Find every line in the data that contains the word "грузовиков". Return each of those lines.

>>>

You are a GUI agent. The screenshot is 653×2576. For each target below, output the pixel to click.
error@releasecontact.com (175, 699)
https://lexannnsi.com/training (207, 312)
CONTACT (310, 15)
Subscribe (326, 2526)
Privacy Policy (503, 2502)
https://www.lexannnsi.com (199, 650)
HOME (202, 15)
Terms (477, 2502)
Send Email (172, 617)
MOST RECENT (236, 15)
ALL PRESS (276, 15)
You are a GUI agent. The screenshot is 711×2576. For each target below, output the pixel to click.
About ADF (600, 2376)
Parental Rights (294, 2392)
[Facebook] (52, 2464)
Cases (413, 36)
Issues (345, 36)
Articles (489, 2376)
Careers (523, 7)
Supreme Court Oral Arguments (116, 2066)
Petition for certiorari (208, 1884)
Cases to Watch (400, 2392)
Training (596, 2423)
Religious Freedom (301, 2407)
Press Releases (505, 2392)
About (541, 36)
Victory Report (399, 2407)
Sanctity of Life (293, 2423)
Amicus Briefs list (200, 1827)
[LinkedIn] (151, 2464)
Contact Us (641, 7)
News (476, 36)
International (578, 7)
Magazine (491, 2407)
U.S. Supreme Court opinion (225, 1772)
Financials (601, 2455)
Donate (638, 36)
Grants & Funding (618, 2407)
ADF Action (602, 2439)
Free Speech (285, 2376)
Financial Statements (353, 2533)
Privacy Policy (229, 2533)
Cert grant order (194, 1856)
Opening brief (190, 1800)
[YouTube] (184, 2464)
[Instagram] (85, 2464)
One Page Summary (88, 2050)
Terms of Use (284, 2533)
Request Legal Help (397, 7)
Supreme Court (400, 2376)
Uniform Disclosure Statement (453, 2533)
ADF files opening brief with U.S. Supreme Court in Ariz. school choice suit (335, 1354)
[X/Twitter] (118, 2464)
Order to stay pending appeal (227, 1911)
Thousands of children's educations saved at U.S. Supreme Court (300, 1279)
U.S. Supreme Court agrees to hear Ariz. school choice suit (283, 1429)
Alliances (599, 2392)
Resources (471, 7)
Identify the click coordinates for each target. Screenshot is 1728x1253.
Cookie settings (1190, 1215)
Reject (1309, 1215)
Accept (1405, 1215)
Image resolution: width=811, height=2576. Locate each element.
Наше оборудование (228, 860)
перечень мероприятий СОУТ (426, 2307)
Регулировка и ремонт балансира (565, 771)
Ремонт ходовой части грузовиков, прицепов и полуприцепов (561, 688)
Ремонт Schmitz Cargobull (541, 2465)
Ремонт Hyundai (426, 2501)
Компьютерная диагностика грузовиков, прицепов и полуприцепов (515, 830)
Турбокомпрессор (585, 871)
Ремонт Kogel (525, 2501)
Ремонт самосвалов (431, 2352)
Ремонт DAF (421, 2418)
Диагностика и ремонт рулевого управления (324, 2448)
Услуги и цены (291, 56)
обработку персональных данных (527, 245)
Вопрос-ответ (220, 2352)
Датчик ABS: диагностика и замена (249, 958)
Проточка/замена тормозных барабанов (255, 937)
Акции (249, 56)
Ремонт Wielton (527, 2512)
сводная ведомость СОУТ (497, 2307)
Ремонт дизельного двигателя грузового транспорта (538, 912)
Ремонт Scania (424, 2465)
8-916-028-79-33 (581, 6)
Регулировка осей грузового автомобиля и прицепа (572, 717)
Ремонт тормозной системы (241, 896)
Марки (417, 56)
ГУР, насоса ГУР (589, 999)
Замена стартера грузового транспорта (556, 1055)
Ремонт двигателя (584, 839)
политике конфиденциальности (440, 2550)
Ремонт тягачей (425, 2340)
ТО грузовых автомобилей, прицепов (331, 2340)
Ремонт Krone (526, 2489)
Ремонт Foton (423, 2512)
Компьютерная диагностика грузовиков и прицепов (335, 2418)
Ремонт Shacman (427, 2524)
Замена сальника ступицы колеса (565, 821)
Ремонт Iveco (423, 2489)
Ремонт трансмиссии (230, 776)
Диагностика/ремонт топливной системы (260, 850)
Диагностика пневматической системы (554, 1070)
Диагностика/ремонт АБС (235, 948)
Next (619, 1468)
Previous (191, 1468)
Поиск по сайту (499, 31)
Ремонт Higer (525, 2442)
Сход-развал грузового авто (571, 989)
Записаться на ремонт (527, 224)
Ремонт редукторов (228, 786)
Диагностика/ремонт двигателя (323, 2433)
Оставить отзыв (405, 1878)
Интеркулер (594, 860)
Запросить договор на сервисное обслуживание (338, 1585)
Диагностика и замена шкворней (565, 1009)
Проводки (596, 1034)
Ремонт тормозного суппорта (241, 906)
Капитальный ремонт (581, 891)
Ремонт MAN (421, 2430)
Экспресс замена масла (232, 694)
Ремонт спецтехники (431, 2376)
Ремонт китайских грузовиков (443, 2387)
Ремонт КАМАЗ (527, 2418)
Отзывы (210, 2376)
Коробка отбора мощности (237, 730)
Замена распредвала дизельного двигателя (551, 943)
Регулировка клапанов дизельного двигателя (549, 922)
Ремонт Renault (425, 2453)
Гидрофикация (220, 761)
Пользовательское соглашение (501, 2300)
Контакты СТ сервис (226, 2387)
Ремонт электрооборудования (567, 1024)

<<<

→ **COMPLETED EXERCISE**
Ремонт ходовой части грузовиков, прицепов и полуприцепов (561, 688)
Компьютерная диагностика грузовиков, прицепов и полуприцепов (515, 830)
Компьютерная диагностика грузовиков и прицепов (335, 2418)
Ремонт китайских грузовиков (443, 2387)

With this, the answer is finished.